If you'd like to test this, you can easily find open source projects on BitBucket to look through, like this one: https://bitbucket.org/galad87/subler/src/master/

For Azure however, you'll need to create an account and make your own repository to test with because (as far as I'm aware) there is no public setting for repos there. It is free to get started though.

Here are some screenshots of the end result for each of them:

Bitbucket

image image

Azure DevOps

image image image
csandman commented 2 years ago

Glad you like it! I pushed a new commit with the change requested (however I removed the break statements as they all follow return statements and are unnecessary). Let me know if there is anything else you need changed!

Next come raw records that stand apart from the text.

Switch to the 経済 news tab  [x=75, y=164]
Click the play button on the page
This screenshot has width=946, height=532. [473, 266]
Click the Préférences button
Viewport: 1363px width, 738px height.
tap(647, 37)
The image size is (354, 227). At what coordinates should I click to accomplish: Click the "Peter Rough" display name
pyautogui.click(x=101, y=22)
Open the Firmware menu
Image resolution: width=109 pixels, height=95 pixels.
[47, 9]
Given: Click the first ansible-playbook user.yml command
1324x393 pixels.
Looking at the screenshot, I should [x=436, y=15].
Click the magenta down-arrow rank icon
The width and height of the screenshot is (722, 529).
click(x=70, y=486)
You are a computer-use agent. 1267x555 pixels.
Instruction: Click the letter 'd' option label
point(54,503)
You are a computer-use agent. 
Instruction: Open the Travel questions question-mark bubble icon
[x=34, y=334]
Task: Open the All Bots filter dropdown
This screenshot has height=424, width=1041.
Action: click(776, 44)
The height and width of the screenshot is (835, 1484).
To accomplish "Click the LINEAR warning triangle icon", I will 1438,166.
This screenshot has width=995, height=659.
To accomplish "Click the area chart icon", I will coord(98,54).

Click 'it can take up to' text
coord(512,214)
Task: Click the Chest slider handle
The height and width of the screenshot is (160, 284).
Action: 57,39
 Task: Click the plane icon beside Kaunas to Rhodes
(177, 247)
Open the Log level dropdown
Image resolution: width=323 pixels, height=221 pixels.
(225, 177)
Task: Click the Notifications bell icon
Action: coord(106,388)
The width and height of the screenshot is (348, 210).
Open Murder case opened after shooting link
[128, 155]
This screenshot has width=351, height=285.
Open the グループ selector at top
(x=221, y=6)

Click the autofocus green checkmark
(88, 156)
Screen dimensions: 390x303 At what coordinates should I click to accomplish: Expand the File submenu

jamiehaywood commented 2 years ago

I'm unfortunately not the/a maintainer but I thought I would give my two cents anyway, as I think this should be merged and pushed

csandman commented 2 years ago

Ah, my bad I totally missed that haha. Well, if @Claudiohbsantos checks it out at some point, it would be great to see this merged!

Claudiohbsantos commented 2 years ago

I'm really sorry! No idea how I've missed this for so long 🤦. I recently moved to Gitlab at work so my GitHub notifications have been sorely neglected.

I'll try to take a look at this and any other pending issues in this repo this weekend

Claudiohbsantos commented 2 years ago

I resolved the merge conflict I just created with my last push

csandman commented 2 years ago

I tackled all of the comments you left on this PR, hopefully everything is up to snuff now! Sorry about that bug, I somehow missed that when making the changes recommended by @jamiehaywood.

csandman commented 2 years ago

Sorry, I accidentally merged my eslint branch into this one, not really sure how that happened. I meant to do it the other way around haha.

csandman commented 2 years ago

I ended up adding one last change to the core functionality of this PR that I hope isn't outside of it's scope. I ended up changing the selectors for the GitHub config to allow for replacement in the new PR file explorer view.

image

I originally tried making a new provider config that matched that URL but I realized it wouldn't work for the normal view if you navigated between pages. So instead I just modified the selectors to allow it to select either the rows in the standard codebase view or the file tree view. I also had to make the icon selector more specific to avoid matching the chevron icons in the file tree view.

Overall, I can't think of any scenario where having these OR css selectors would cause any conflicts.

If this is outside of the scope of this PR and you want me to revert, lmk.